As curator, I have encountered artists who have changed my life because they had so much influence. I wonder what authors and writers, besides Nabokov, had a major influence on you.
Of the various genres of intellectuals, I deal best with historians and politicians.
Why?
Because the area that I am most proud of, and with which I most identify is nonfiction – memoirs, biographies, history, philosophy. I’ve always been interested in book series. For example, the “World History” is a series of 42 books, of which only 34 have been printed by now. We asked the very best historians, like Maurice Bowra, Eric Hobsbawm, Michael Grant, to write books for the series. History has always moved me, and you’ll find parallels in my activities outside the publishing company – bringing people together, building international bridges.
However, I was fortunate in having had a few very good fiction editors, for example George Orwell’s widow, Sonia, (who helped me to acquire Saul Bellow and Mary McCarthy) and the legendary Tony Godwin. So we had some wonderful fiction writers, too, including Heinrich Böll, Irwin Shaw, and Marguerite Yourcenar.
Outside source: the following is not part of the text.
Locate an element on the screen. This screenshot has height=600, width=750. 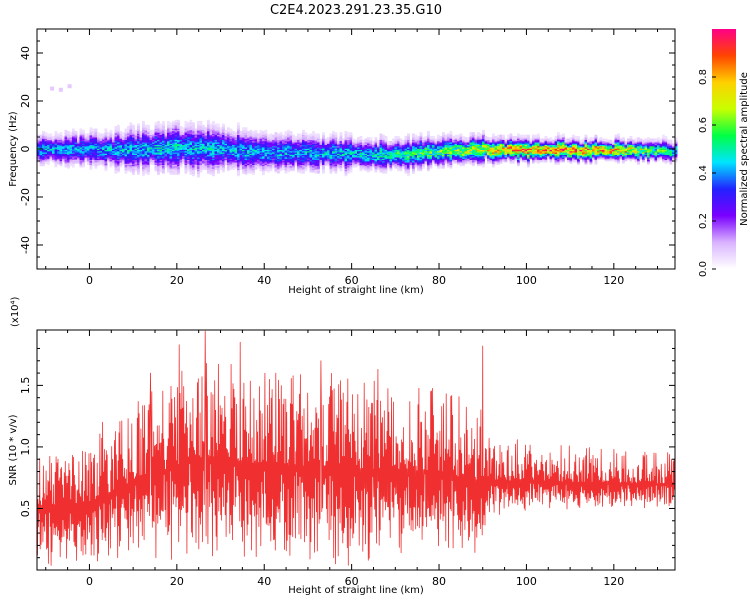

J.G. Ballard once told me that he thinks people who are like “junction makers” are the most important people in society. Did the publishing house signal what you were later to do in the Club of Three, bringing different disciplines together?
The Club of Three, which I started in the mid-1990s, may be a good example. In my meetings with people, I recognized that something wasn’t working, that England, France, and Germany were not coming together. I said to myself, we want to create something like a diagnostic group that would convene and ask, “What is going on here?” And it was a great success. Meetings took place between politicians, business people, academics, and journalists from the three leading european nations – the UK, France, and Germany – working together to develop a better understanding of key european issues.
Did the Institute of Strategic Dialogue emerge from this?
Yes. We started with the Club of Three, which spawned further regional meetings, such as “the three AND Israel,” “the three AND Moscow,” “the three AND the European Union.” This gave us the impression that we should expand the whole thing. People came to us and said, “Wouldn’t you like to establish a committee for us, where we could speak about the integration of Muslims in England, or about anti-radicalism? We would like to benefit from these talks.”
How did the cultural think tanks get started? You often invited writers and artists, and there were also those meetings that I experienced two years ago in London, when you brought museum directors together to discuss the future of art.
I am now working more on this at the university. For example, I began a new initiative called “Humanitas,” with 24 guest professorships, half in Oxford and half in Cambridge. The basic model for these lectures and seminars was a colloquium I founded fourteen years ago, which is now integrated into “Humanitas.” Namely, it is a course of european comparative Literature. Among those lecturing have been Amos Oz, Umberto Eco, Vargas Llosa, Nike Wagner, Wolf Lepenies, Bernhard Schlink, George Steiner…
You’ll be turning 91 this September. Are there projects that were not carried through, that were too big, too expensive, or too complicated? Are there unrealized dreams?
Frankly, not so far. In fact, I am working on new, very exciting and ambitious projects and have great hopes of turning them into realities.